• [EXERCISE PROMPT]
Please say how many lines in the material include the string "screenshot", and nothing else.

• [SUPPLIED ENTRIES]
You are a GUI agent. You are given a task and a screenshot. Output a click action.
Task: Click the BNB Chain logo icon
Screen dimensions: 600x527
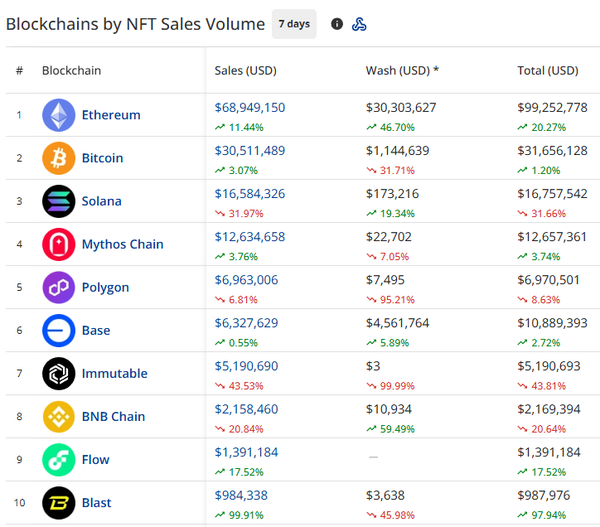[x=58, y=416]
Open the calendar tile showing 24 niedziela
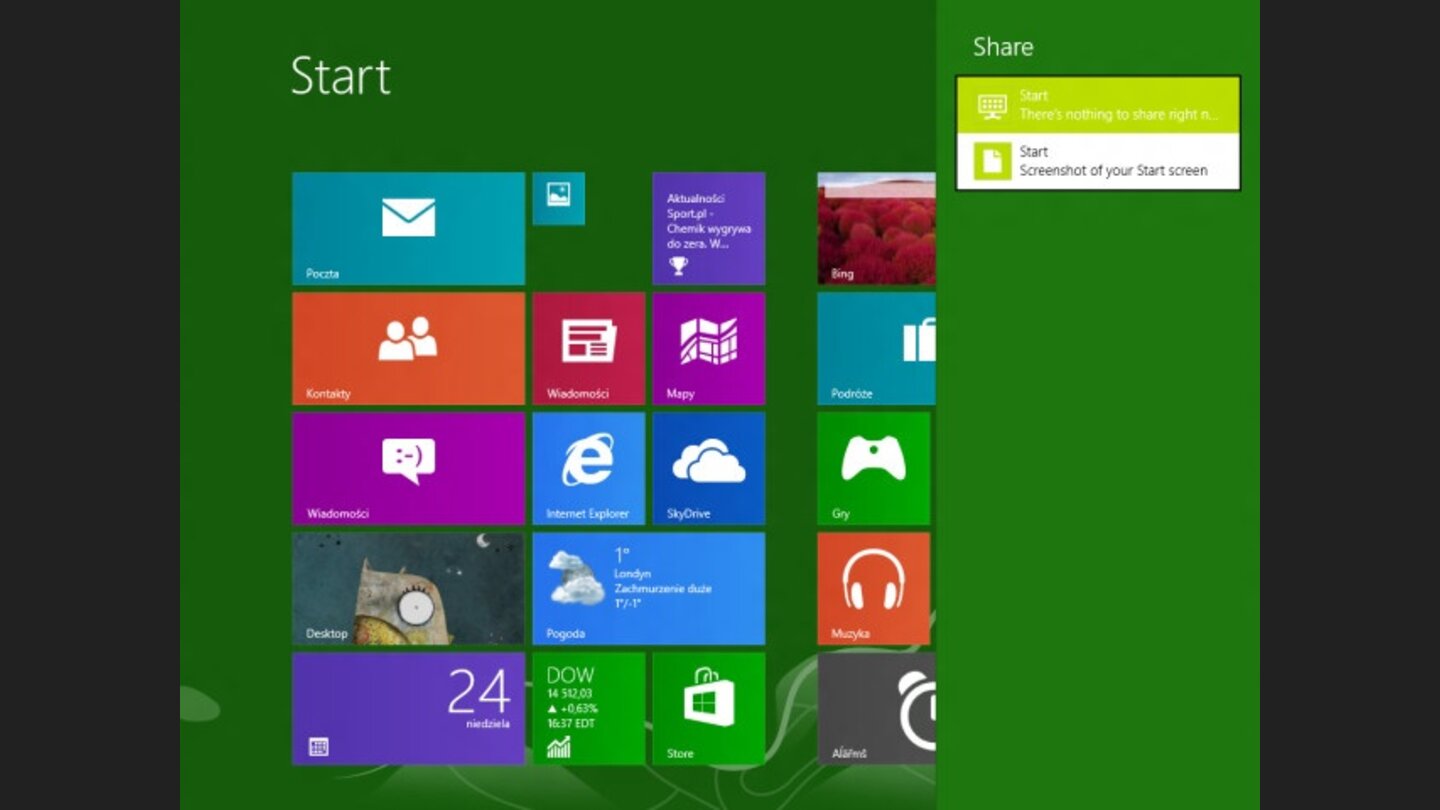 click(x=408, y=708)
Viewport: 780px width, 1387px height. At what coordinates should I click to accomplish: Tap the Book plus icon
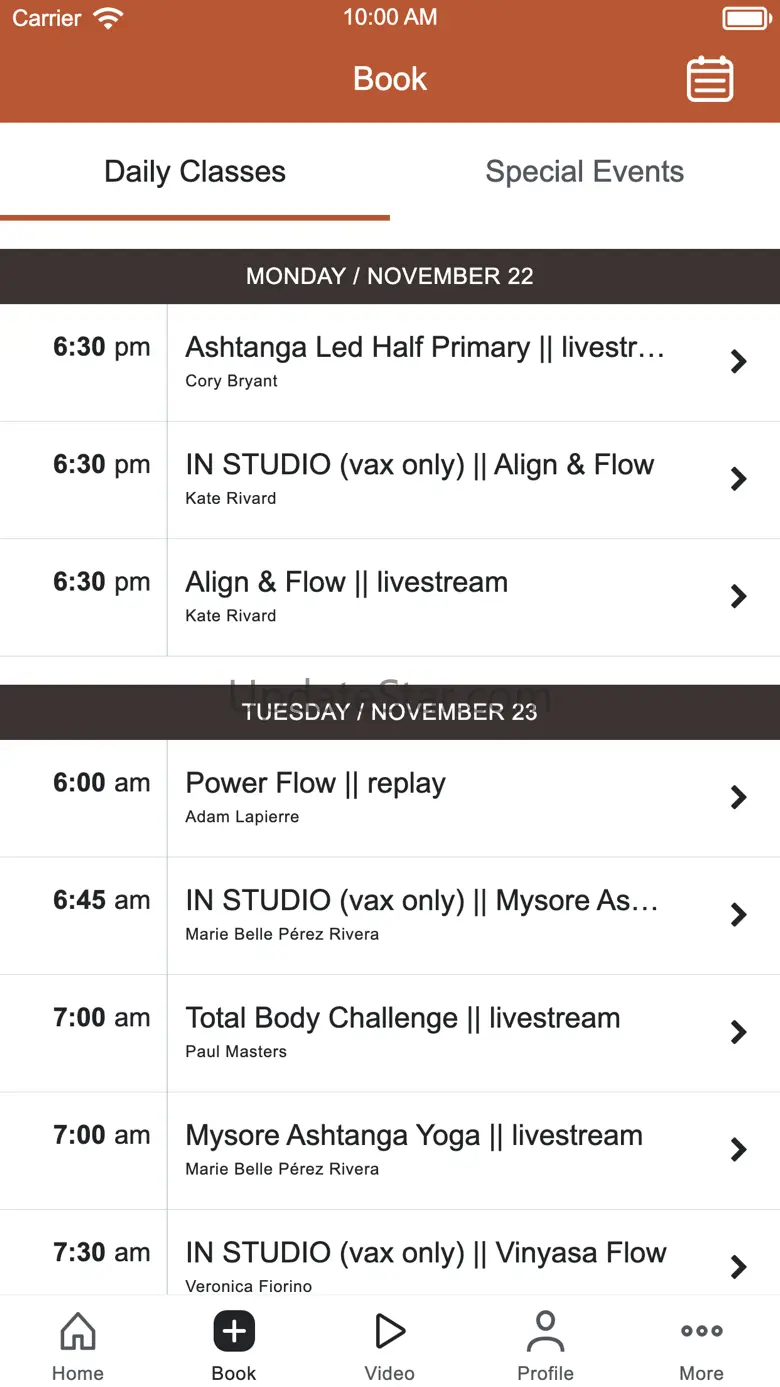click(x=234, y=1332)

--

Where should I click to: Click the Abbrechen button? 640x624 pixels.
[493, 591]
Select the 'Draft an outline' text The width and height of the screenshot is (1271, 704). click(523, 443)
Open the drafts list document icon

* * *

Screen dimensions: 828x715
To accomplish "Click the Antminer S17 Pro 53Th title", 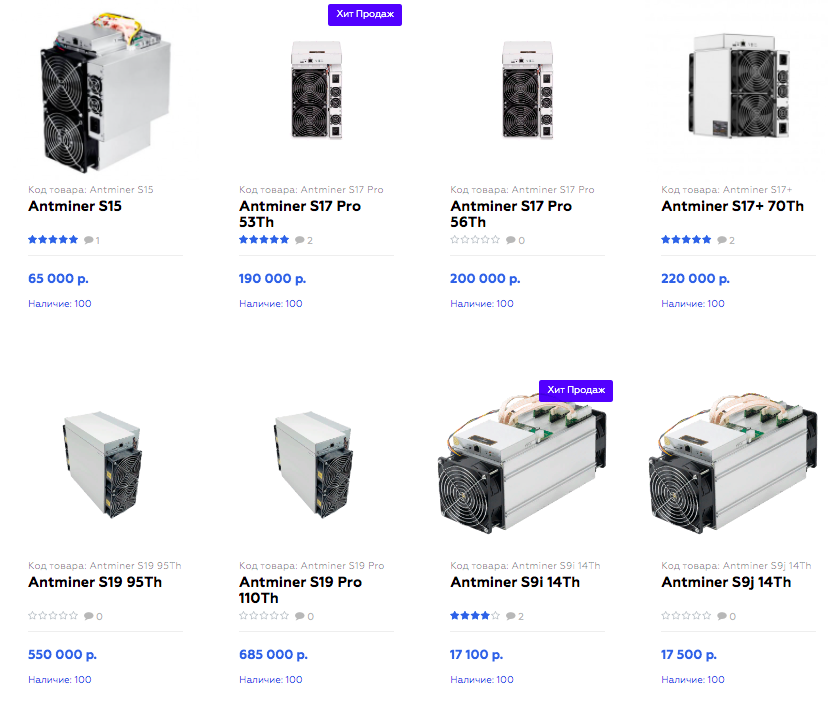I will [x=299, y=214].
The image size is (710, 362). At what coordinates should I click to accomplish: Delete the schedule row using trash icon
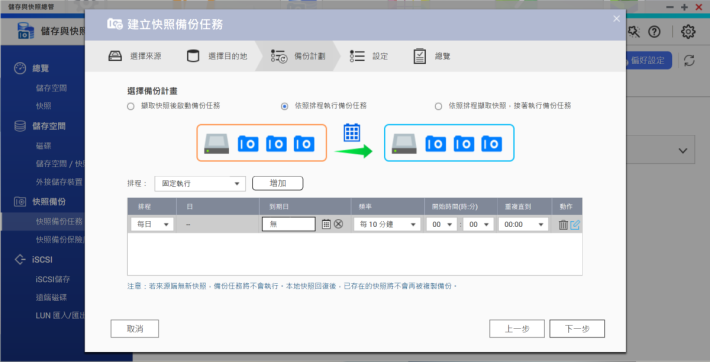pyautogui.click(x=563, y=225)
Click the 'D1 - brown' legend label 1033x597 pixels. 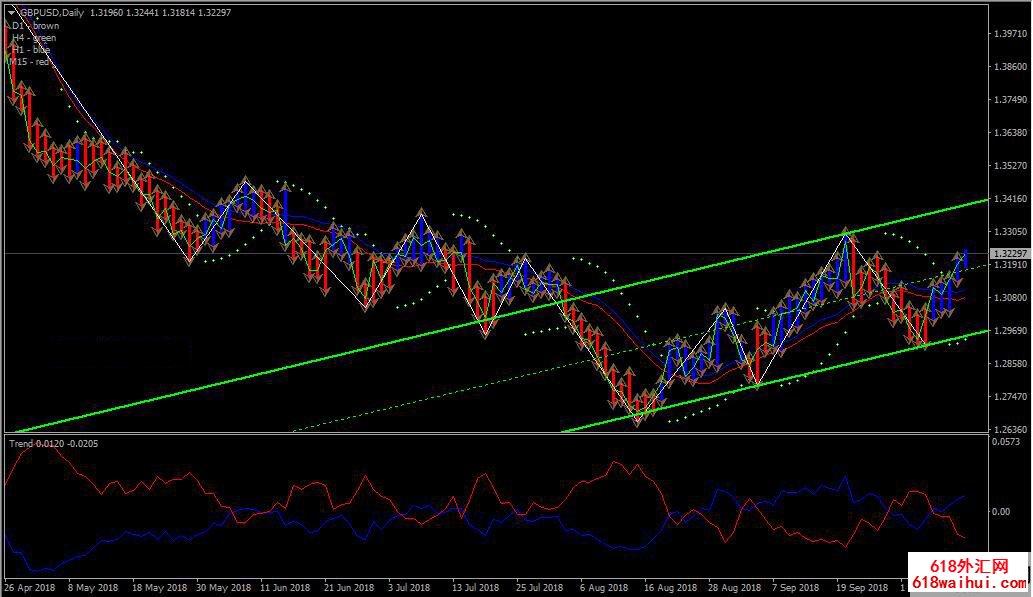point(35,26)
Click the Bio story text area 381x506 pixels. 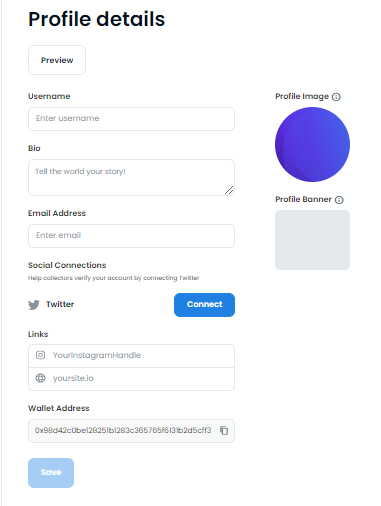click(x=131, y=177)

• [RESPONSE TO THE TASK]
2